[Data excerpts]
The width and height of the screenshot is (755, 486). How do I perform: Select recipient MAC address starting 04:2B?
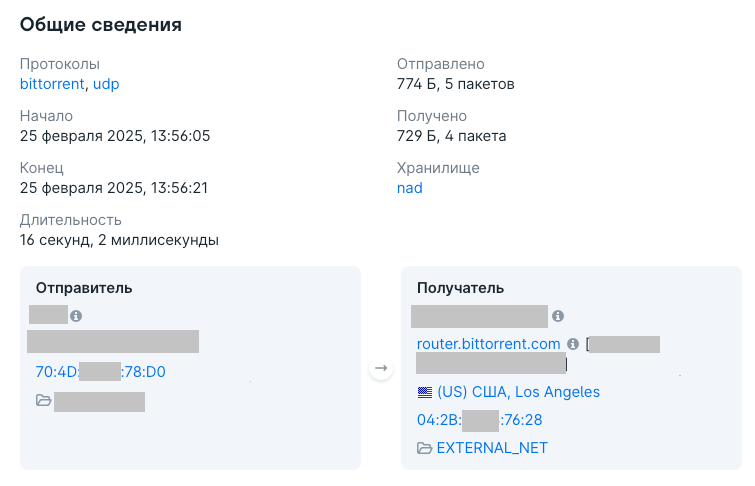pyautogui.click(x=472, y=420)
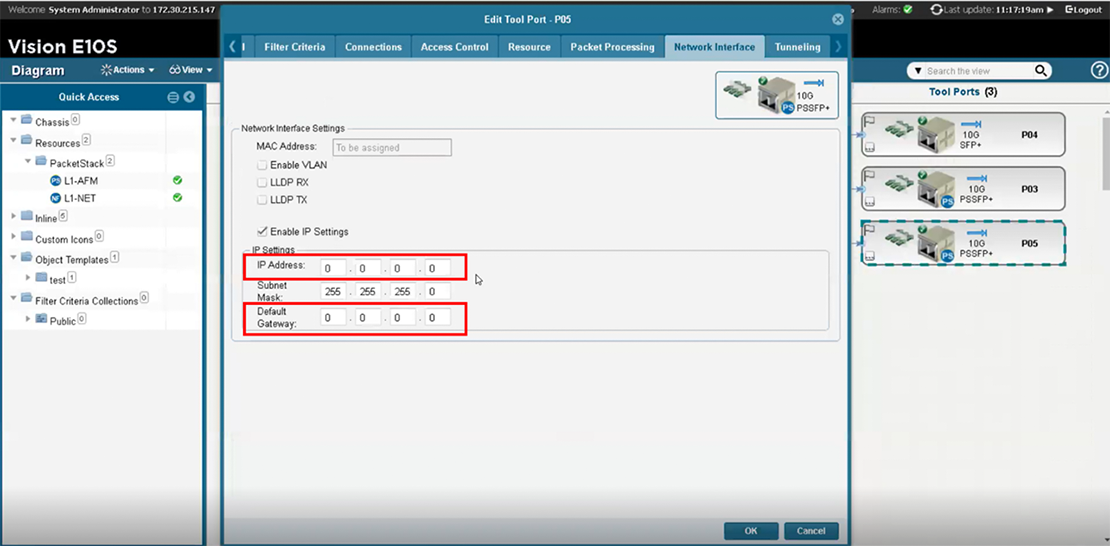Click the Quick Access collapse arrow icon
The image size is (1110, 546).
point(189,97)
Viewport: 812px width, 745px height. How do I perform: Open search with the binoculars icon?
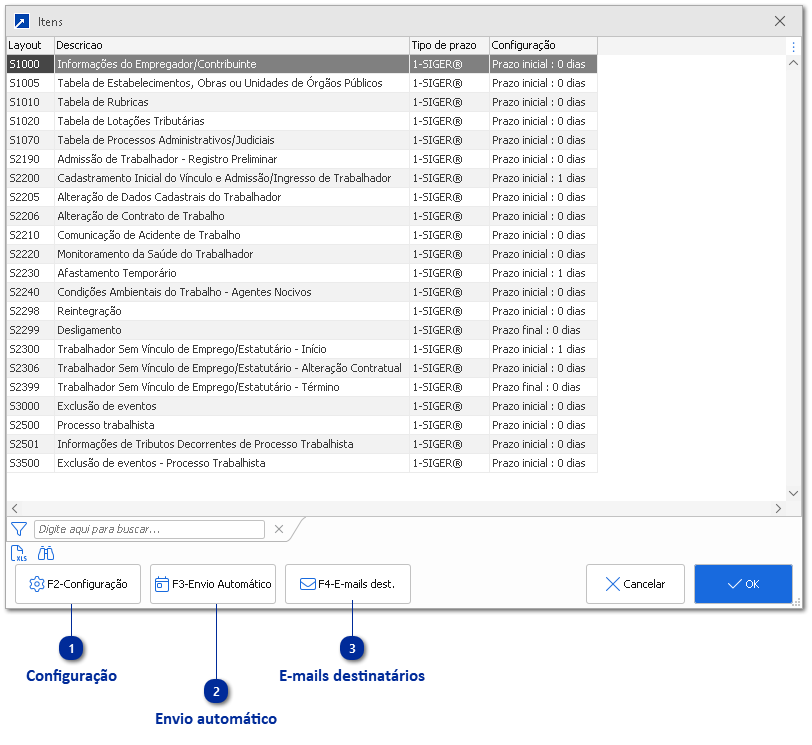coord(45,552)
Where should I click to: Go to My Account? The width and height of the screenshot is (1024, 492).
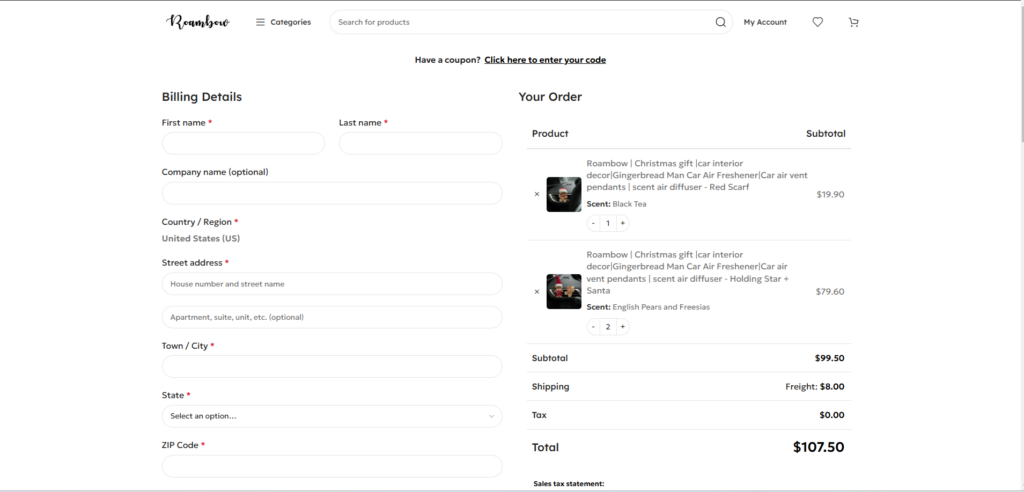(765, 22)
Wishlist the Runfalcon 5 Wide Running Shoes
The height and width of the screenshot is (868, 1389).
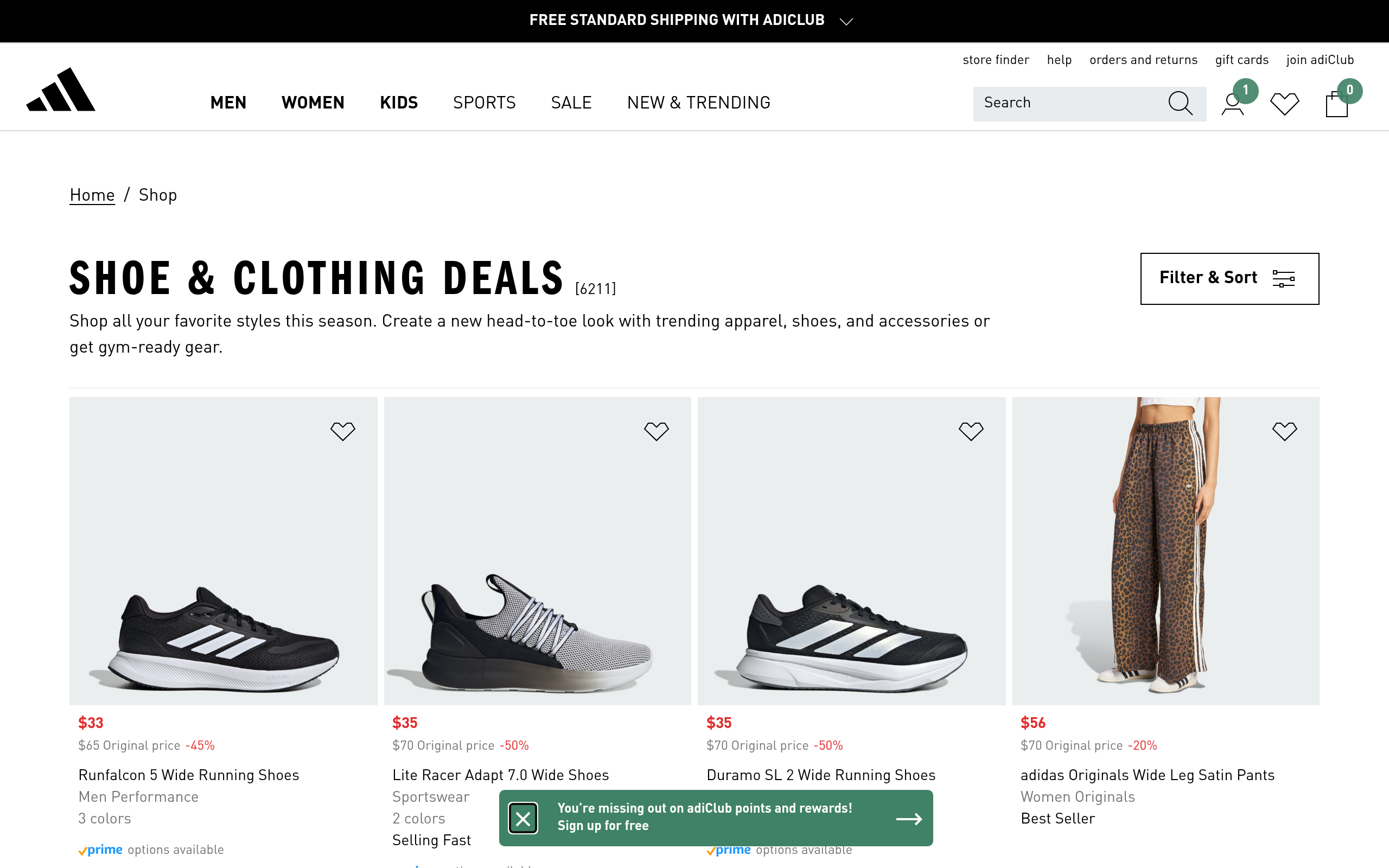point(343,431)
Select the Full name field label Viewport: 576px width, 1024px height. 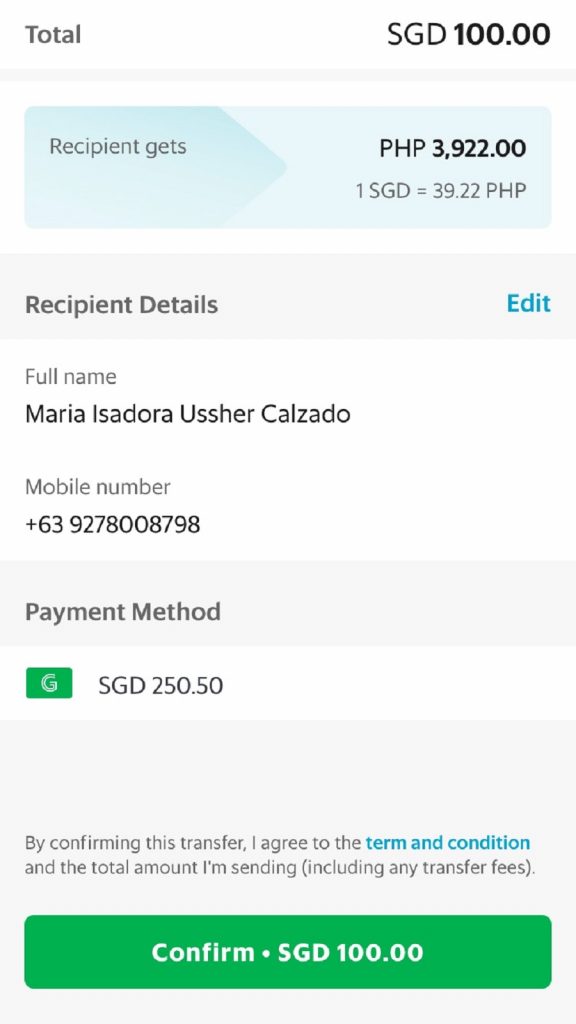tap(70, 377)
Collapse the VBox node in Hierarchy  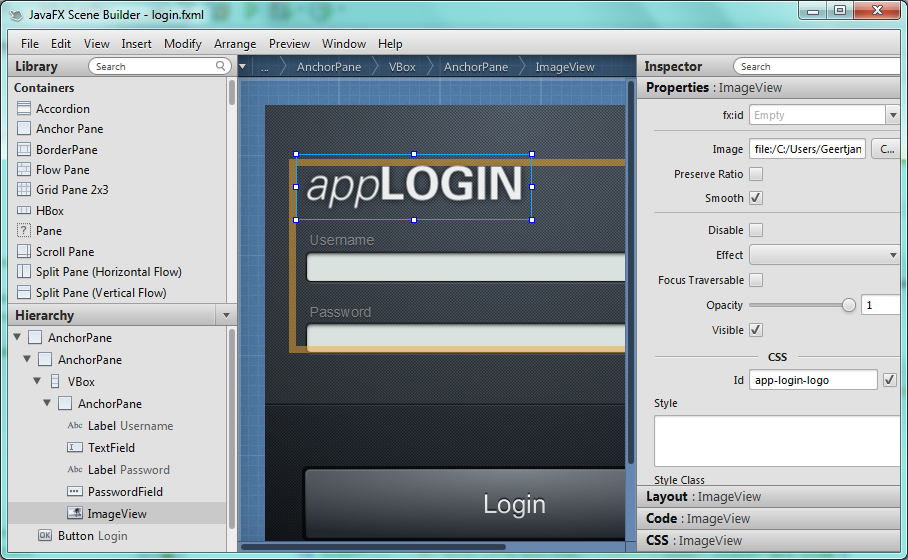[38, 382]
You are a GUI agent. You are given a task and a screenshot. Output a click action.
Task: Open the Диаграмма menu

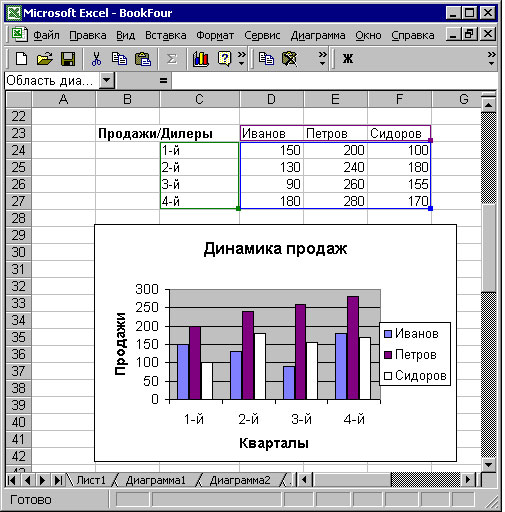pyautogui.click(x=318, y=35)
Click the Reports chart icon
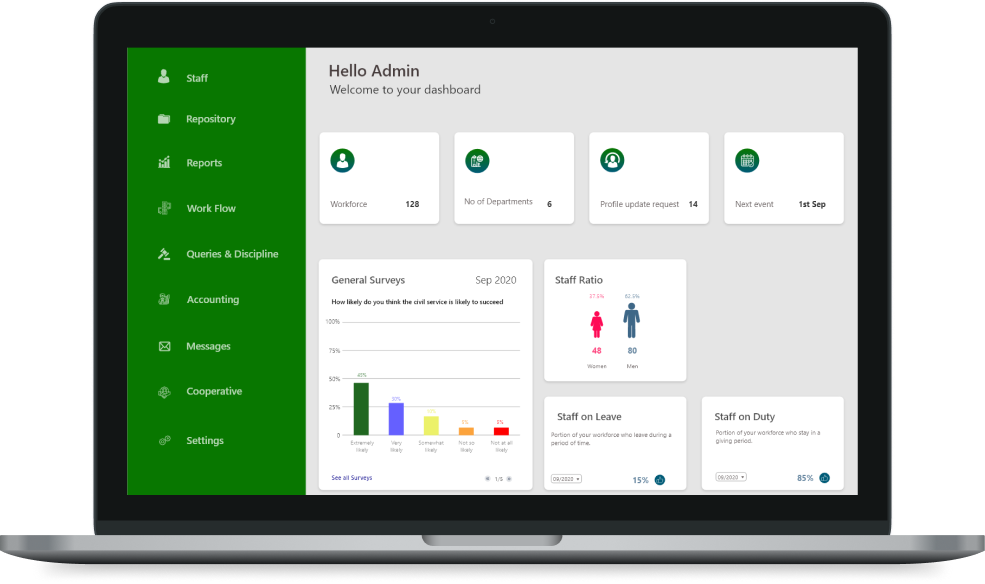Screen dimensions: 985x584 pyautogui.click(x=163, y=162)
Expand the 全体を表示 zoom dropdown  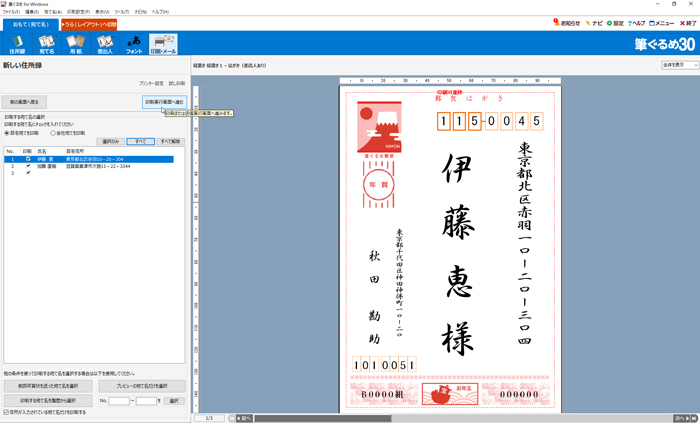679,65
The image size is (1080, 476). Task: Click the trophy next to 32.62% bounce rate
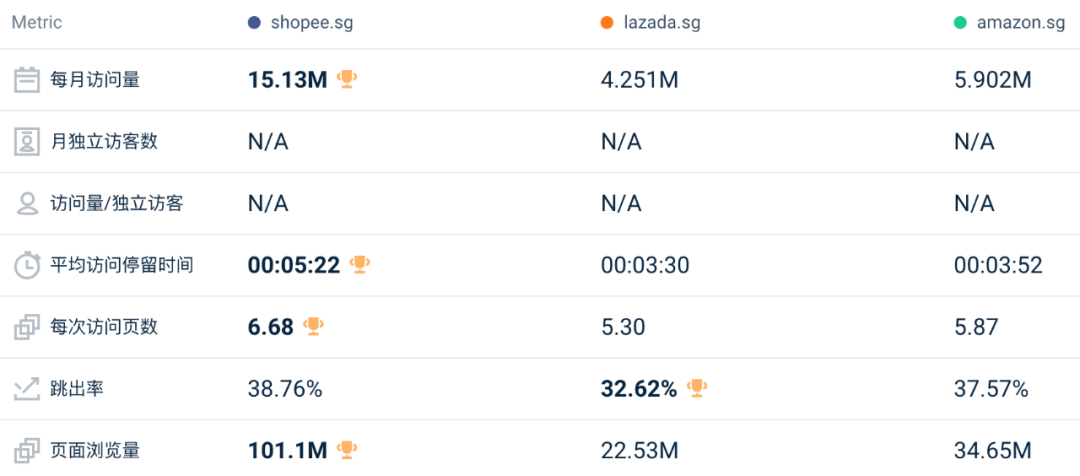tap(697, 388)
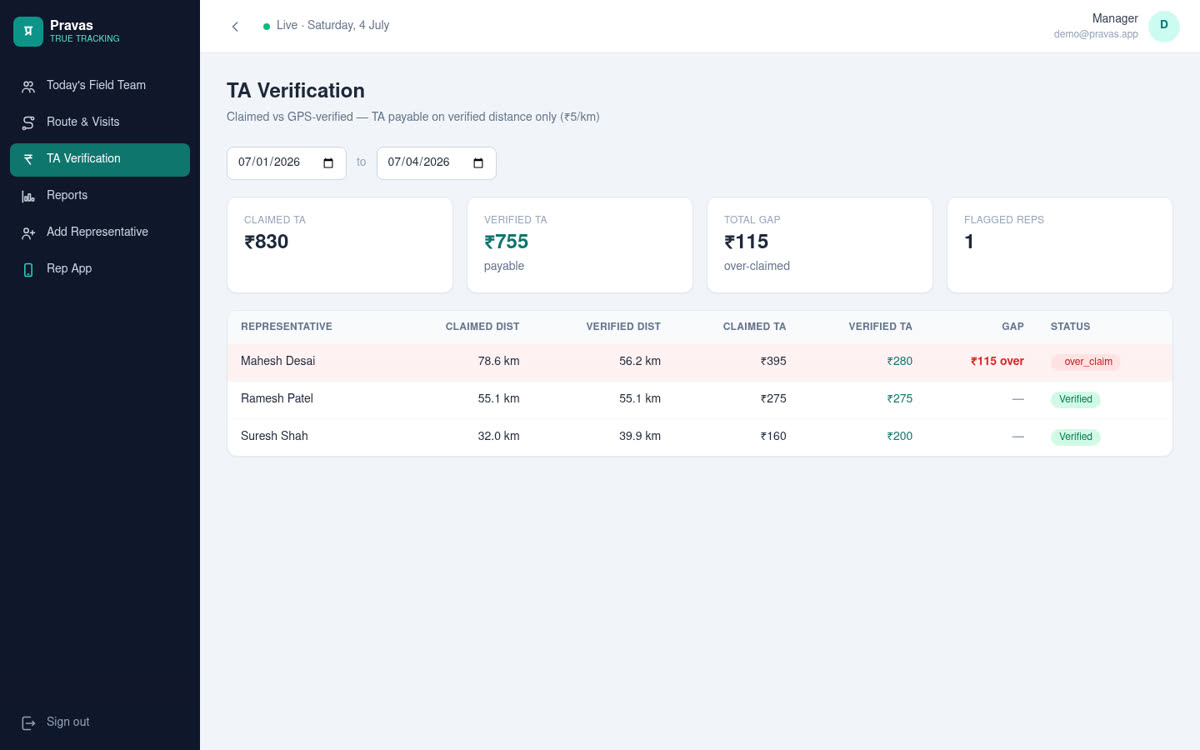
Task: Click the user avatar labeled D
Action: pos(1164,26)
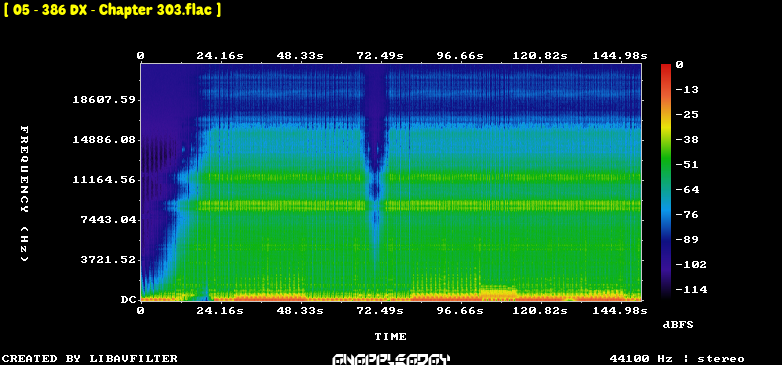Viewport: 782px width, 365px height.
Task: Click the TIME axis title
Action: (x=391, y=337)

[What you have to do]
The expected output is an exact copy of the lines from the one with "The image size is (1080, 476)." to the final line of the entries above, pictures excepted; please include both ends.

[Response]
The image size is (1080, 476). Task: Click the trophy next to 32.62% bounce rate
tap(697, 388)
Task: Click the user avatar labeled D
Action: pos(1164,26)
Viewport: 782px width, 365px height.
Task: Click the TIME axis title
Action: (x=391, y=337)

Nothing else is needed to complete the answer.